One of them is in the Garden, another exclaimed, sounding shocked.
Tamilla wondered who or what they meant.
Can she hear us? asked a third, slightly higher pitched whisper.
I don’t know. She thought that came from the second voice again.
Her eyes snapped open. Zendu’s hand rested on her shoulder. Both he and Hanley watched her closely. Tamilla peeked down at her hands, which still rested on the soil. She didn't feel anything different, but she'd been completely absorbed in listening to those voices. Surely the voices she heard proved she harbored the Gardening Spark. Looking down expectantly at her hands, she drew them away.
No green sapling sprouted from the brown soil. Tamilla’s heart fell.
Zendu gave her a sympathetic look. "I'm sorry, my child. It seems you do not have the Gardening Spark."
Tamilla's shoulders slumped.
"Oh, do not be so discouraged," he smiled encouragingly. “You have three more tests to take. I'm sure you'll do better on one of them."
Tamilla nodded, noting he’d used the same phrasing Brinave did. Perhaps they always said it to candidates who didn’t pass.
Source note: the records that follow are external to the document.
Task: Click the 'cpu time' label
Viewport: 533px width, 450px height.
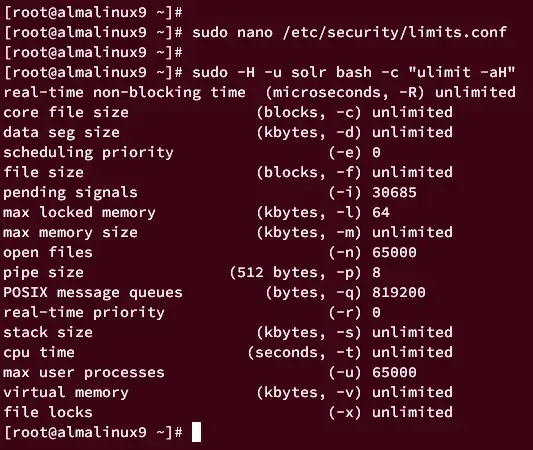Action: 39,352
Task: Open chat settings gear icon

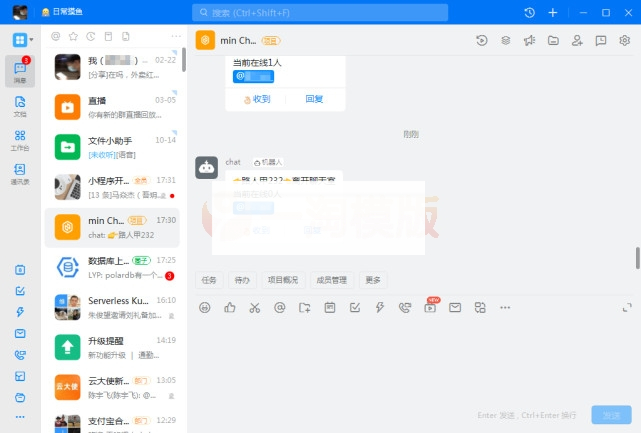Action: [625, 41]
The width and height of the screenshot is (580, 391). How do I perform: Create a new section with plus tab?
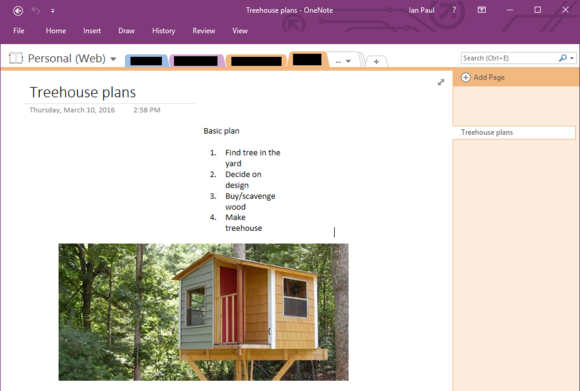[x=376, y=61]
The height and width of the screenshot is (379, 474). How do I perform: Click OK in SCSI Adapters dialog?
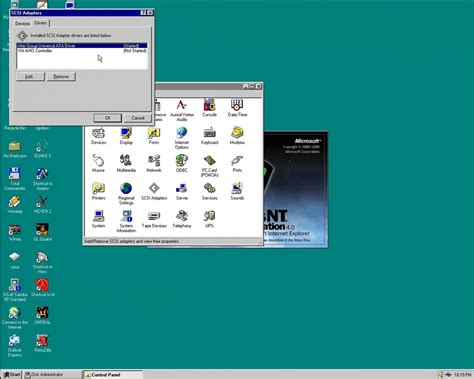pos(107,118)
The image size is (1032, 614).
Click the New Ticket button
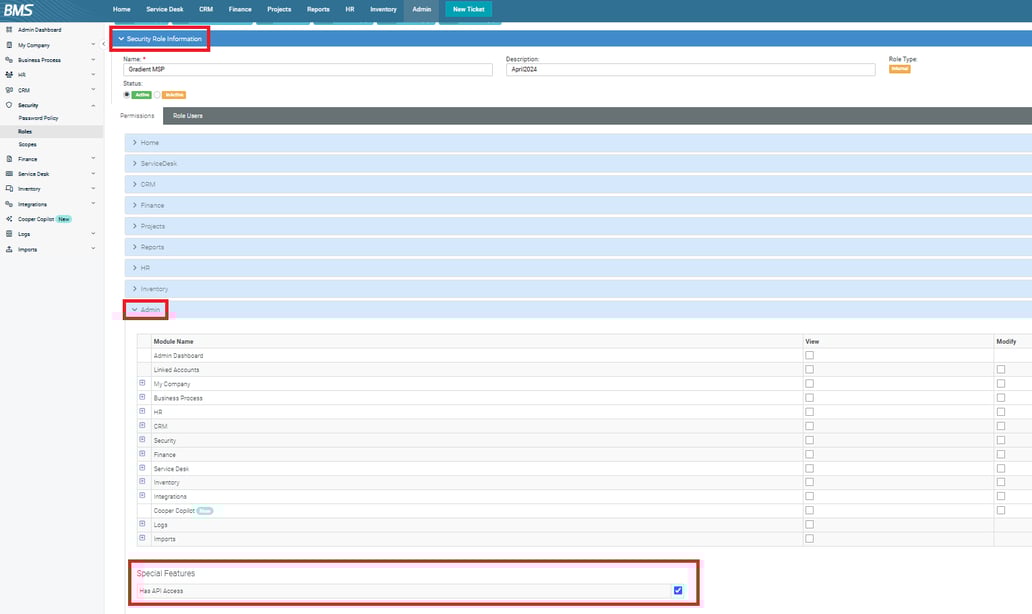[468, 8]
"Come,” Zendu said gently. “I will take you back to Bertome. He will escort you to your quarters."
Feeling bitterly disappointed, Tamilla rose to her feet and followed Zendu as he led her toward the door to the larger garden room.
"Curious," Hanley said from behind her.
Tamilla and Zendu turned together.
"What is it, Rider Hanley?" Zendu asked.
Hanley’s palm rested on the ground where Tamilla's had been a minute before.
"The ground is frozen."
Tamilla frowned. “How?" she asked. The fleeting thought ran through her that perhaps he referred to something beyond her control and they’d allow her to retake the test.
"I don't know," Hanley admitted. "It must have been something you did."
Tamilla realized her hopes of being allowed to retake the test made her overlook something obvious. At the start of her test, she dug into the soil to bury the leaf. The ground hadn't been frozen then. So why did it freeze by the end?
Both Hanley and Zendu studied her speculatively, much the way Brinave did several days before. Tamilla became self-conscious.
“I shall think on it,” Hanley finally said. He looked at Tamilla. “For now, you may go.”
Zendu shrugged and turned to lead Tamilla out. Tamilla followed him. As they reached the staircase and turned, she cast a glance back at Hanley. He still knelt on the ground, watching her go.